The per-package NOLAZY flags are distinct than affinity. They modify
the behavior of something already running on that package. Besides
that, this is intended to work when there are no perf_events and
perf_events cpu field is already used in cgroup events.

>>>
>>> This applies to continuous monitoring as well when there are no events
>>> associated. Meaning if the monitoring mask is chosen and user tries to
>>> enable continuous monitoring using the cgrp->cont_mon - all RMIDs are
>>> allocated immediately. the mon_mask provides a way for the user to have
>>> guarenteed RMIDs for both that have events and for continoous
>>> monitoring(no
>>> perf event associated) (assuming user uses it when user knows he would
>>> definitely use it.. or else there is LAZY mode)
>>>
>>> Again this is cgroup specific and wont apply to task events and is needed
>>> when there are no events associated.
>>
>>
>> So no, the problem is that a driver introduces special ABI and behaviour
>> that radically departs from the regular behaviour.
>
>
> Ok , looks like the interface  is the problem. Will try to fix this. We are
> just trying to have a light weight monitoring
> option so that its reasonable to monitor for a
> very long time (like lifetime of process etc). Mainly to not have all the
> perf scheduling overhead.
> May be a perf event attr option is a more reasonable approach for the user
> to choose the option ? (rather than some new interface like prctl / cgroup
> file..)

I don't see how a perf event attr option would work, since the goal of
continuous monitoring is to start CQM/CMT without a perf event.

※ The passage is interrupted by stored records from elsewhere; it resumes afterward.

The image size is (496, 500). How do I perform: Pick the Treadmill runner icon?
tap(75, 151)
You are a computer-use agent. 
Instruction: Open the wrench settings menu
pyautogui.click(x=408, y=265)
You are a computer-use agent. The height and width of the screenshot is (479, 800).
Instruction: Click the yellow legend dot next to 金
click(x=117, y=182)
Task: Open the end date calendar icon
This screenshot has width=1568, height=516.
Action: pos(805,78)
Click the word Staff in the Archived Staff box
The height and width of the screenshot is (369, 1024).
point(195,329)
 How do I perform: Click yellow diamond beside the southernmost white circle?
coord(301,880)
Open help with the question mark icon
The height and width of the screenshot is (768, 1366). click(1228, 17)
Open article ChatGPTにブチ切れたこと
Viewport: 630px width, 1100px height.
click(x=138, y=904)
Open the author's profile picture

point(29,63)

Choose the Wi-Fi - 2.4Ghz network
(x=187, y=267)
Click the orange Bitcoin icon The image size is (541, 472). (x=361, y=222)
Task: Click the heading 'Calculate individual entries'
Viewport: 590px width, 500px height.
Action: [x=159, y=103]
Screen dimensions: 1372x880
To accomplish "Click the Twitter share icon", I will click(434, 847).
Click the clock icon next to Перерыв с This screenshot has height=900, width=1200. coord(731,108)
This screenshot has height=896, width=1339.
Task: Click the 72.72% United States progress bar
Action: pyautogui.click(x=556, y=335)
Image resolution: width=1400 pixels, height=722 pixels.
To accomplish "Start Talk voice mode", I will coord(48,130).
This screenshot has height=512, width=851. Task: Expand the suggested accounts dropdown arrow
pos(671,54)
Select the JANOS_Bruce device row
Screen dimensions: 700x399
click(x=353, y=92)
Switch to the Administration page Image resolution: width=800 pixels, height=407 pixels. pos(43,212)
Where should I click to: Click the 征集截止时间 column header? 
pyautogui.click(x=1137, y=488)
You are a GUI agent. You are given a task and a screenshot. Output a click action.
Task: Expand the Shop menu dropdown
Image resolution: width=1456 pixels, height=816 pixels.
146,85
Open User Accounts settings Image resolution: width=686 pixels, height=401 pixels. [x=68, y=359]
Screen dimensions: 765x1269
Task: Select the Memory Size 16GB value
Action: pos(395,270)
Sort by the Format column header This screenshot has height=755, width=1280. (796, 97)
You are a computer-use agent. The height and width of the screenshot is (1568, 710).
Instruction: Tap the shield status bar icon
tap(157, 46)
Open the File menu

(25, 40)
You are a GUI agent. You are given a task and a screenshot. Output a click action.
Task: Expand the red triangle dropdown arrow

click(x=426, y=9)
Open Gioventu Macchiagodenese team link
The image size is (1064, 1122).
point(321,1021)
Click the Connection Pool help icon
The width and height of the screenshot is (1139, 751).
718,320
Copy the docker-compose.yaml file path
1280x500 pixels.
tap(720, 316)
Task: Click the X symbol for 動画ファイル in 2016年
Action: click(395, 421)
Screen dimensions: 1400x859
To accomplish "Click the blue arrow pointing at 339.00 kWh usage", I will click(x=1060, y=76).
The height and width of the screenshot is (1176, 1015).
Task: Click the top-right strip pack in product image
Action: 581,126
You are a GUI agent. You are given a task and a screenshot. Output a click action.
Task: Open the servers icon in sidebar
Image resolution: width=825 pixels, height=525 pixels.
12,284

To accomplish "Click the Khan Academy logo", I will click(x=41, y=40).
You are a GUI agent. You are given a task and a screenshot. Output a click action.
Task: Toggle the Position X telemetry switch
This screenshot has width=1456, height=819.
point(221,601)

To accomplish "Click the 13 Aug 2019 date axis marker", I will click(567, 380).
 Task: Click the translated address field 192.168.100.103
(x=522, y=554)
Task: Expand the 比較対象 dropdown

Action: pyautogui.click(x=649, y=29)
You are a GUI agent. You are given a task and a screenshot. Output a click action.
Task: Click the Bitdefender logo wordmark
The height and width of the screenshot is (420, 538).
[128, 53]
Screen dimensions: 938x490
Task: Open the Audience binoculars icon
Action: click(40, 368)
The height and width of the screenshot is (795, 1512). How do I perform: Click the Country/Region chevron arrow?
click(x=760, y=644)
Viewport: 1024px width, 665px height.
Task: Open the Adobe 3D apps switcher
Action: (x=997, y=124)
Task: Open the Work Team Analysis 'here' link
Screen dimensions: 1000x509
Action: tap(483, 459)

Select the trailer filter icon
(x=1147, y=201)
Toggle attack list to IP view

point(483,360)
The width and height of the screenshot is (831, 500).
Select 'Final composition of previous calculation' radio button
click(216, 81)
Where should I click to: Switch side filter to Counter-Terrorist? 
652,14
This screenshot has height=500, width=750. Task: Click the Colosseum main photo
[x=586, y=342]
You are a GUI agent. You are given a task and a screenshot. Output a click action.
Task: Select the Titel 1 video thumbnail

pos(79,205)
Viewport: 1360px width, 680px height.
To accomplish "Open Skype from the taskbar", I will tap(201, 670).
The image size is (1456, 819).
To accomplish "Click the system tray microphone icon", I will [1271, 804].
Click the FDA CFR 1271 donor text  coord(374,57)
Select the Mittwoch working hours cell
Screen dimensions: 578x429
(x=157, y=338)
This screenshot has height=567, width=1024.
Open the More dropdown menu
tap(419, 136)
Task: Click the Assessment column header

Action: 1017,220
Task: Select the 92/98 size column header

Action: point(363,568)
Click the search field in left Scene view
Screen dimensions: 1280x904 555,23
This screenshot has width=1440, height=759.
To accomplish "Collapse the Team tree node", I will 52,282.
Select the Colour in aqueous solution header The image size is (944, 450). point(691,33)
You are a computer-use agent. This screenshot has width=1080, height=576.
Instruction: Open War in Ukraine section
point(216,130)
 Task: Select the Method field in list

An alternative is to add a single file to the cqm pmu directory. The
file contains which cgroups must be continuously monitored (optionally
with per-package flags):

  $ cat /sys/devices/intel_cmt/cgroup_cont_monitoring
  cgroup      per-pkg flags
  /                0;1;0;0
  g1             0;0;0;0
  g1/g1_1    0:0;0;0
  g2             0:1;0;0;0

to start continuous monitoring in a cgroup (flags optional, default to all 0's):
  $ echo "g2/g2_1 0;1;0;0" > /sys/devices/intel_cmt/cgroup_cont_monitoring
to stop it:
 $ echo "-g2/g2_1"

Note that the cgroup name is what perf_event_attr takes now, so it's
not that different from creating a perf event.


Another option is to create a directory per cgroup to monitor, so:
  $ mkdir /sys/devices/intel_cmt/cgroup_cont_monitoring/g1
starts continuous monitoring in g1.

This approach is problematic, though, because the cont_monitoring
property is not hierarchical, i.e. a cgroup g1/g1_1 may need
cont_monitoring while g1 doesn't. Supporting this would require to
either do something funny with the cgroup name or add extra files to
each folder and expose all cgroups. None of these options seem good to
me.

So, my money is on a single file
"/sys/devices/intel_cmt/cgroup_cont_monitoring". Thoughts?

Thanks,
David
Andi Kleen Dec. 27, 2016, 8 p.m. UTC | #7
Shivappa Vikas <vikas.shivappa@intel.com> writes:
>
> Ok , looks like the interface  is the problem. Will try to fix
> this. We are just trying to have a light weight monitoring
> option so that its reasonable to monitor for a
> very long time (like lifetime of process etc). Mainly to not have all
> the perf scheduling overhead.

That seems like an odd reason to define a completely new user interface.
This is to avoid one MSR write for a RMID change per context switch
in/out cgroup or is it other code too?

Is there some number you can put to the overhead?
Or is there some other overhead other than the MSR write
you're concerned about?

Do you have an ftrace or better PT trace with the overhead before-after?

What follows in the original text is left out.